The 'Devil's work is precise' basically means that Hale believed the Devil had made himself known and that it would be easy to recognise the work of the Devil. Hale believed that it would be clear to him and to other learned men, what true witchcraft was, and that there would be no doubt in the end as to who was telling the truth and who was not.
The worst thing a Puritan community could discover was sin in its midst, and the worst kind of sin would have been witchcraft because it was the mark of the devil. In Arthur Miller's The Crucible, when Reverend Parris has a sense that there might be something happening in his town, Salem, regarding wtchcraft, he sends for Reverend Hale. (It is interesting to note that while Reverend Parris is acrually afraid there is some kind of witchery afoot because he saw the girls in the forest last night, he is equally afraid that Hale will find witchcraft. This is Parris's worst nightmare--he either has rebellious children in his house who are going to tarnish his reputation or the devil has not only invaded his town and his church but his own home. He is one frightened man.)
Reverend Hale is a serious man with a reputation for taking the things of the devil seriously.
Mr. Hale is nearing forty, a tight-skinned, eager-eyed intellectual. This is a beloved errand for him; on being called here to ascertain witchcraft he felt the pride of the specialist whose unique knowledge has at last been publicly called for.
He has studied and knows that the “[w]e cannot look to superstition in this. The Devil is precise.” That means that he has studied the devil's ways and knows that there are certain signs and signals which illuminate his presence and working. He does want anyone to make rash assumptions about things and blame the devil for things for which he is not to blame. Ironically, of course, that is exactly what Hale himself is fooled into doing for most of the play.
A good example of this is his conversation with Tituba. He asks pointed questions which he thinks will tell him whether or not the devil is working here in Salem.
When the Devil comes to you does he ever come - with another person?... Perhaps another person in the village? Someone you know.
Unfortunately, his questions are leading, and the frightened slave says what she must to keep from being punished. The tragedy surrounding Reverend Hale is that he comes to Salem to seek truth and to help identify and rid the town of the devil's work; however, he is unable to draw accurate conclusions because people are not honest with him and so often do not tell the truth about anything.

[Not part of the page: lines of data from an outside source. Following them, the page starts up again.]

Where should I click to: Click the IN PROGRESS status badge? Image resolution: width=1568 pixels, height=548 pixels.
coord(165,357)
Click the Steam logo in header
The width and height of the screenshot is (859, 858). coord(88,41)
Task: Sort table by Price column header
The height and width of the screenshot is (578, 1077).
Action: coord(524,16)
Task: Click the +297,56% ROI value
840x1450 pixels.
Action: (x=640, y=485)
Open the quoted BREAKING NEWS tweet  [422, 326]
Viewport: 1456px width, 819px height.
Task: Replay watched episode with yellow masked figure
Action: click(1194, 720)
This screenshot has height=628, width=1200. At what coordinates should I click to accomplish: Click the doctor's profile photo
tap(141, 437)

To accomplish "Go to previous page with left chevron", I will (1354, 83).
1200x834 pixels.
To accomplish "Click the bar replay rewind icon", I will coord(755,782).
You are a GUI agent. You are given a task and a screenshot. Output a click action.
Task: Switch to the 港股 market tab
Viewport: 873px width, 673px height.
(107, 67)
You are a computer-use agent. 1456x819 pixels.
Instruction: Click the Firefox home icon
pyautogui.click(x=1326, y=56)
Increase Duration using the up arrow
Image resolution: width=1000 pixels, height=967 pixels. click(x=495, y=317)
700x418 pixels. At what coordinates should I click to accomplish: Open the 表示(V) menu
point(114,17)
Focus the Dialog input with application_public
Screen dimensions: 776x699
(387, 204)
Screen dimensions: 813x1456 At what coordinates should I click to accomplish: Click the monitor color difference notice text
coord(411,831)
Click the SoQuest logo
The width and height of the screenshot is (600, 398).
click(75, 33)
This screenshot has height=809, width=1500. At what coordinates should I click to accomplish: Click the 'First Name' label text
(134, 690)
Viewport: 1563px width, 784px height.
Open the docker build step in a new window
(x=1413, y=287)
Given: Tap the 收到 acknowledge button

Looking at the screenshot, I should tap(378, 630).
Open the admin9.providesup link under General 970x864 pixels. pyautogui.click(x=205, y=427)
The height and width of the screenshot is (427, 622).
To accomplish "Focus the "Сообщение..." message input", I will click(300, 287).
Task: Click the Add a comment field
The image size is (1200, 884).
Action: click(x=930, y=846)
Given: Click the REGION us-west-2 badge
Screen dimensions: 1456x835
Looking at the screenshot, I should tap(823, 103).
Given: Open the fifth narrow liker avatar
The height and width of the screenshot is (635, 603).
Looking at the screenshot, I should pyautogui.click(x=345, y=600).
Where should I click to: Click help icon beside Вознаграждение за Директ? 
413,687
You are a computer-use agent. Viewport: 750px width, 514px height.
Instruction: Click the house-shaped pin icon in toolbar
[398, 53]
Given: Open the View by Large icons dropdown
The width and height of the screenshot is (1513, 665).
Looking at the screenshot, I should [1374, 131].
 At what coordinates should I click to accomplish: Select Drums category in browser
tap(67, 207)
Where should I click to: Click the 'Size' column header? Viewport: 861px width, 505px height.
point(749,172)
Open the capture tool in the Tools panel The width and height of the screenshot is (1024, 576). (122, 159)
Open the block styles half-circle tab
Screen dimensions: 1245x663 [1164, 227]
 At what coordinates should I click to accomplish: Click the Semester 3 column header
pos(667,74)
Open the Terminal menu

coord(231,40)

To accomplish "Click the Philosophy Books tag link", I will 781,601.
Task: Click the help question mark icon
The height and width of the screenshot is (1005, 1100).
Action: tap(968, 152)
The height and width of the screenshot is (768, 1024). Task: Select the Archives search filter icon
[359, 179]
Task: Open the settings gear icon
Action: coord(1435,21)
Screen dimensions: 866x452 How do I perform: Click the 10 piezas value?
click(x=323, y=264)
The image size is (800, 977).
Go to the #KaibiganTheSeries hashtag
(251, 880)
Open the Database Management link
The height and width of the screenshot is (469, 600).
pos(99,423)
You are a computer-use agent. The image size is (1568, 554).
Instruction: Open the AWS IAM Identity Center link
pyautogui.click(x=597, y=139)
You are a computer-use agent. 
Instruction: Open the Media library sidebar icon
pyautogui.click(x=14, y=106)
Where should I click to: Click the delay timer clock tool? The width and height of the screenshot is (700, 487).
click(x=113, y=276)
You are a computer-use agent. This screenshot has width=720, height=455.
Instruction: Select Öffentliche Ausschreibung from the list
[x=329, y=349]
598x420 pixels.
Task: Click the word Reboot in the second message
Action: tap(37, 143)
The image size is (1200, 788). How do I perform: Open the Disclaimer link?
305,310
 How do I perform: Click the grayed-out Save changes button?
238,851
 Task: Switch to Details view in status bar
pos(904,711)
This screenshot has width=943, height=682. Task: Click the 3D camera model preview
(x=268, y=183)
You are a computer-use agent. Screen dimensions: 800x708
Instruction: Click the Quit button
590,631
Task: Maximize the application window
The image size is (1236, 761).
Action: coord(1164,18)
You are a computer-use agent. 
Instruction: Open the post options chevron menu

Sadly, what Hale comes to realize is that the work of the devil takes many forms, including the lies of a bunch of young girls who are at first too scared of their parents to tell the truth and are then too scared of Abigail Williams to tell the truth. We do not know this for certain, but it is likely that Reverend Hale's view of witchcraft, though perhaps not his view of the devil, changed significantly after his experience in Salem. Nothing in his books or studies could have prepared him for what the devil did there.